Asynchronous Backchannels
A second type of backchannel used for information sharing is a one way response application, established by the classroom teacher that is a synchronous form of communication. Asynchronous means that information sharing is not synchronized at predetermined or regular intervals. These are the backchannels that closely resembling actual, real-time conversations. There are several different types of a synchronous backchannel software protocols available that require teacher management and setup. The two most suggested and easy to use are TodaysMeet and Google Moderator.  The initial setup for an  asynchronous backchannel requires the teacher to establish a specific website address that points to the discussion board.  The purpose for establishing the web address is to reference participants to a virtual meeting place. Within seconds of writing a comment online, everyone else logged-into the system can view and immediately respond to these initial remarks.

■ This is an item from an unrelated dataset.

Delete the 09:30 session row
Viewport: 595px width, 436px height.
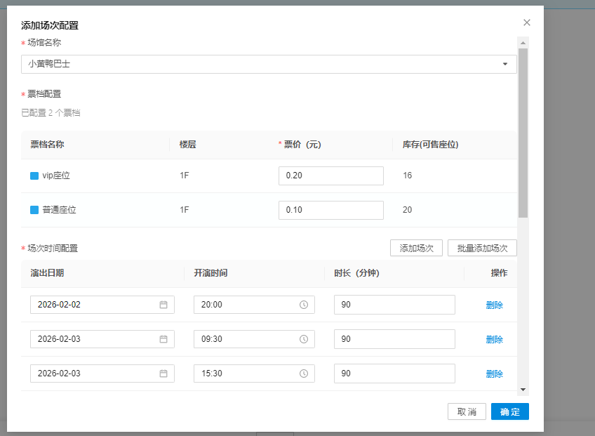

The best suggested method for introducing a backchannel to your classroom would be to develop a virtual jigsaw. This will allow the students to participate in a virtual conversation while being facilitated by the classroom teacher.  Backchannels that are asynchronous can be used for various classroom formal or informal discussions about current events, collaborative projects, readings, portfolios, and many other content specific activities generated by the teacher.  The purpose behind the asynchronous backchannel is to provide immediate feedback or responses to learner. The teacher can also generate questions on the backchannel to support students in the construction of a project. Students can use the backchannel to describe their work to others; while other participants provide feedback or advice.  Participation on the backchannel can help in the formation of a community among groups of learners who otherwise would be unable to communicate formally or informally.

Harvesting Ideas on the Backchannel 
To create deeper meaning or an understanding of an idea, presentation or concept in a traditional method would be for a student to take notes on a directed reading. Note-taking skills are important in any academic environment. It helps the student reflect their thoughts on what they have heard or read during a learning experiences. It is both a form of documentation and keeping records on portions and segments of an assignment. The best method for sharing ideas on a backchannel is to keep the channel open until the assignment has been completed. This method of open sharing ideas provides students to create summaries of shared ideas available for review. In a non traditional method we could use a backchannel to support the sharing of multiple resources artifacts of information within a network of contributors. This type of learning provides a different approach to the learning process as the teacher provides social networking tools to harvest information summaries.